Dal Vangelo secondo Matteo 2,1-12: Epifania (Epiphaneia) significa venuta, manifestazione, apparizione: Oggi la Chiesa lavata dalla colpa nel fiume Giordano, si unisce a Cristo, suo Sposo, accorrono i magi con doni alle nozze regali e l’acqua cambiata in vino rallegra la mensa (Ant. al Ben. Liturgia delle Ore). I Magi ed il re Erode sono i protagonisti del racconto evangelico. I Magi si mettono in cammino guidati da una stella per andare ad adorare un bambino: «Dov’è colui che è nato, il re dei Giudei? Abbiamo visto spuntare la sua stella e siamo venuti ad adorarlo». All’udire questo, il re Erode rimane paralizzato, inchiodato nei suoi sogni di grandezza: i primi hanno il cuore colmo di una gioia grandissima, il cuore di Erode invece è divorato dalla serpe della follia e concepisce progetti omicidi, e mentendo dice ai Magi: «Andate e informatevi accuratamente sul bambino e, quando l’avrete trovato, fatemelo sapere, perché anch’io venga ad adorarlo». Ma in verità cerca il Bambino per ucciderlo. I Magi sono la primizia dei popoli che aderiranno con gioia grandissima alla Chiesa edificandola cattolica, universale, Erode è la profezia del tragico destino che attende il Messia: solo i lontani sanno che Israele ha già il Messia e lo cercano per adorarlo, benché ignorino chi è e dove trovarlo. Il doloroso destino di Cristo Gesù, di essere ignorato da compatrioti e cercato dagli estranei, incomincia a realizzarsi dall’inizio stesso della sua apparizione sulla terra. Manifestazione pubblica e pubblico rifiuto vanno uniti.
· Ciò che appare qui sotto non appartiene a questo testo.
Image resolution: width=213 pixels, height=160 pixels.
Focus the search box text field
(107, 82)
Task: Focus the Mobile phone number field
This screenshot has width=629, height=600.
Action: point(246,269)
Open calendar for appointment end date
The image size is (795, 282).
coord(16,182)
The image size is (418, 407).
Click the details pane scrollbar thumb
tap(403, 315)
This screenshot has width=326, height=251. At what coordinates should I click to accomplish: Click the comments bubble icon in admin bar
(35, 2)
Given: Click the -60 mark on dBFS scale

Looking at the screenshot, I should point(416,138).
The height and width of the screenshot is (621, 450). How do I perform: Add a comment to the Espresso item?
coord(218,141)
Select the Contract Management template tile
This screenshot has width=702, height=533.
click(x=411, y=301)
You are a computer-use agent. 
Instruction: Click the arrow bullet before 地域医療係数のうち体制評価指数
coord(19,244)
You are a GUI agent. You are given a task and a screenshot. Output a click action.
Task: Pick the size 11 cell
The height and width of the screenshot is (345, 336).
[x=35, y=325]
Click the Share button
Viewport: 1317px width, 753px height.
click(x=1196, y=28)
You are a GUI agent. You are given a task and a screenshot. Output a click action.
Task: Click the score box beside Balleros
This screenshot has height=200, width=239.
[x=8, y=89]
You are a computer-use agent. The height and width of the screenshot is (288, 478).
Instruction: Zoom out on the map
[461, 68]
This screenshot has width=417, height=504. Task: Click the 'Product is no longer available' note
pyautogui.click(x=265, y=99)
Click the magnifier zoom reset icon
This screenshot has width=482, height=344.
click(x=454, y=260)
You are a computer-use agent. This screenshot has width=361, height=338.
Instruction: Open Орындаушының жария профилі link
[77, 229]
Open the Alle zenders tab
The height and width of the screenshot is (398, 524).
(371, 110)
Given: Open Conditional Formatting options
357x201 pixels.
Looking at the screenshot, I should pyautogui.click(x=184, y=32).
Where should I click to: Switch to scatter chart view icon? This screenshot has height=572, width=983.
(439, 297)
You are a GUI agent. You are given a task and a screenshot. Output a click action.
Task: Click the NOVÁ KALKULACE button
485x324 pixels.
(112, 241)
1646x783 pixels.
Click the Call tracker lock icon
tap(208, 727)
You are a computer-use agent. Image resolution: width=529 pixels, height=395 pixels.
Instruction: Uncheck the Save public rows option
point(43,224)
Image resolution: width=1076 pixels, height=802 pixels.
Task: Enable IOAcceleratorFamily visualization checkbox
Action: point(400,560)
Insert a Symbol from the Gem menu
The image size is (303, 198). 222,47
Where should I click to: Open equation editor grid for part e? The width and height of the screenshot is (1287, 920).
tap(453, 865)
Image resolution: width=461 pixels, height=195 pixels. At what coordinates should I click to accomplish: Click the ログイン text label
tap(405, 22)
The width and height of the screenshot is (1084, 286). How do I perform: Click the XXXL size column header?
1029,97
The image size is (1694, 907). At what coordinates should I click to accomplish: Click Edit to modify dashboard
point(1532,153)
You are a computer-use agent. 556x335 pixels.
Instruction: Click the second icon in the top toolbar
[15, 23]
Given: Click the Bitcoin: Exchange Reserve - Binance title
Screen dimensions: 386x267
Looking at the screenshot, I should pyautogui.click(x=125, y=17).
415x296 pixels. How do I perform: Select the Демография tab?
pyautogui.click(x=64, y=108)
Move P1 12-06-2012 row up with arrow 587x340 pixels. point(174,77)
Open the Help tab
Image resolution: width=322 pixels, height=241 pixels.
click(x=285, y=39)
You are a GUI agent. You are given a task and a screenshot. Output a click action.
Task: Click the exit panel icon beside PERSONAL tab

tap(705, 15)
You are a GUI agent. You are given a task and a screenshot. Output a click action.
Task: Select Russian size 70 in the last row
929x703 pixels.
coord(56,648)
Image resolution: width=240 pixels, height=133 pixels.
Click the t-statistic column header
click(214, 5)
L’epifania del nostro Salvatore - C. Festa (Schede Bibliche - Ed. Dehoniane): Quando, verso la fine della vita e nell’imminenza del suo martirio (2Tim. 4,6), s. Paolo scrive dalla prigionia romana al diletto discepolo Timoteo, applica per la prima volta al mistero dell’incarnazione il vocabolo greco epiphàneia (2Tim. 1,9s), che fino allora aveva usato solo nel senso di parusia (1Tim. 6,14; Tito 2,13), ossia in relazione alla grandiosa manifestazione del Signore attesa per l’ultimo giorno: «Egli ci ha salvati e ci ha chiamati a una vocazione santa, non in base alle nostre opere. ma al suo disegno e alla sua grazia: la quale ci è stata donata fin dall’eternità, ma fu manifestata adesso con l’apparizione del nostro Salvatore Cristo Gesù, che ha vinto la morte e ha acceso la vita e l’immortalità con il Vangelo» (2Tim. 1,9s.).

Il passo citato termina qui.